◆ **Exercise details**:
Pull every line that holds the word "pixel" from the entries.

****

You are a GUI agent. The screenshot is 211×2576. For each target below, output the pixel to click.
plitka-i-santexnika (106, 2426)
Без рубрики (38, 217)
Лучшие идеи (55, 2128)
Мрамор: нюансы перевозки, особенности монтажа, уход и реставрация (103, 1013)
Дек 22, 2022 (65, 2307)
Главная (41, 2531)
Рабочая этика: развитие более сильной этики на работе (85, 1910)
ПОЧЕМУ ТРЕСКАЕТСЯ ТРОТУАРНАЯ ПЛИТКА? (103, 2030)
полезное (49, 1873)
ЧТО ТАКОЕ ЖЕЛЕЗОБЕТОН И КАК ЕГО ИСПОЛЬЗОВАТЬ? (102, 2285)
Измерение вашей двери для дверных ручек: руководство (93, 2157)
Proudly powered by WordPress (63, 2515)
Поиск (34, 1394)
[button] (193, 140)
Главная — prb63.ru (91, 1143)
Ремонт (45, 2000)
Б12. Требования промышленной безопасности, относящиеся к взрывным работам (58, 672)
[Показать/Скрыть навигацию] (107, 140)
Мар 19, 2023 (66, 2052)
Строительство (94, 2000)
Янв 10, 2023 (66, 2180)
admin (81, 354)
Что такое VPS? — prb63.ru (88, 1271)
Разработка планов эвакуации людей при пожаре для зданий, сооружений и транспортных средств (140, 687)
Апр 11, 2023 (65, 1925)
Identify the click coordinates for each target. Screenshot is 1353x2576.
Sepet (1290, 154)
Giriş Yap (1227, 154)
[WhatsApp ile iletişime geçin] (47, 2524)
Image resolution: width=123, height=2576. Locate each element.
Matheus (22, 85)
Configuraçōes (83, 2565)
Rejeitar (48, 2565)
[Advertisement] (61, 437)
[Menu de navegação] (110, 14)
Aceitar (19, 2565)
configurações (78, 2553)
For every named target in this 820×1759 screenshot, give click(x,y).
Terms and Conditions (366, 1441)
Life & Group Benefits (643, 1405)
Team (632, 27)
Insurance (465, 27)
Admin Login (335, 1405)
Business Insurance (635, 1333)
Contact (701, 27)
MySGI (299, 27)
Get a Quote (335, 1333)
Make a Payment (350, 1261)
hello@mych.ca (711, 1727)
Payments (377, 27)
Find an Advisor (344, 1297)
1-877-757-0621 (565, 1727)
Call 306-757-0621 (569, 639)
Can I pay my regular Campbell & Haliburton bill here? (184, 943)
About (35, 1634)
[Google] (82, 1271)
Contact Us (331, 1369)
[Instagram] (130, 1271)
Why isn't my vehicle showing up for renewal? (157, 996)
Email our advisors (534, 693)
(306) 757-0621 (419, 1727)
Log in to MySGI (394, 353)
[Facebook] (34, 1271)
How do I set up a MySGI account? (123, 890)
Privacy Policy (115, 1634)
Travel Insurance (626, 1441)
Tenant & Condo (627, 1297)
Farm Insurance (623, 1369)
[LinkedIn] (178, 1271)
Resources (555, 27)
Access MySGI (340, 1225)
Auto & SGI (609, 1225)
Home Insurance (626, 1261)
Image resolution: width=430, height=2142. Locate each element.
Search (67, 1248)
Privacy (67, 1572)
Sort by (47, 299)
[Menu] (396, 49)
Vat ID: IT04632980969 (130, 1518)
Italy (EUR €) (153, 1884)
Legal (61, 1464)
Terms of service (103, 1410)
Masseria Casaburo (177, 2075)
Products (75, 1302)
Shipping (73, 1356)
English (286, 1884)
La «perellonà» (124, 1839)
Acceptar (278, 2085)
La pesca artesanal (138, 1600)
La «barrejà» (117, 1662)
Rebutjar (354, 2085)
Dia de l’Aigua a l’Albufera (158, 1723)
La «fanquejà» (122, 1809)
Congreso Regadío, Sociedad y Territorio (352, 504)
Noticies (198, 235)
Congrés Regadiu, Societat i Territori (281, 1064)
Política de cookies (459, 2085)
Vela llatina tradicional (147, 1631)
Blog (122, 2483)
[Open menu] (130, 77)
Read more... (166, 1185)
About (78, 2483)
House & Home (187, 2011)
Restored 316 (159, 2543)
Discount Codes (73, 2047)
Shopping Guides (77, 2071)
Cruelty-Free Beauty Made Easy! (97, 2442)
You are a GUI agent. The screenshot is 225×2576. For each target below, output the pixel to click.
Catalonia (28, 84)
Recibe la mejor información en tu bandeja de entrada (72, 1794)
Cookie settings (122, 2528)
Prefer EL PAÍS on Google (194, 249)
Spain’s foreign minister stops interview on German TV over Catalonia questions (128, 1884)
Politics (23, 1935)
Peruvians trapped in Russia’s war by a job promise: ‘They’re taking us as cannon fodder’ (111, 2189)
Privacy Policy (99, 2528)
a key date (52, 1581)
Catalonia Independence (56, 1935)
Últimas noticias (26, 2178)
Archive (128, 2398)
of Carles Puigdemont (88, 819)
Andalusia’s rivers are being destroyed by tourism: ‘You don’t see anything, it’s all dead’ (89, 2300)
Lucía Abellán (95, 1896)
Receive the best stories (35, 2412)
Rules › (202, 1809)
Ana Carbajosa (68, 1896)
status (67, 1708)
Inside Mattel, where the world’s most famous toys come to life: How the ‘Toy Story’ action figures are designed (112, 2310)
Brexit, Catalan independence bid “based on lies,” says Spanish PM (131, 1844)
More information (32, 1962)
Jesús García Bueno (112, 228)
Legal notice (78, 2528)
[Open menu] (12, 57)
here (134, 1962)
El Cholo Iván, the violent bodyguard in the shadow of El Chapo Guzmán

****

◆ **Answer below**:
You are a GUI agent. The screenshot is 211×2576. For each target below, output the pixel to click.
You are a GUI agent. The screenshot is 225×2576. For each target below, output the pixel to click.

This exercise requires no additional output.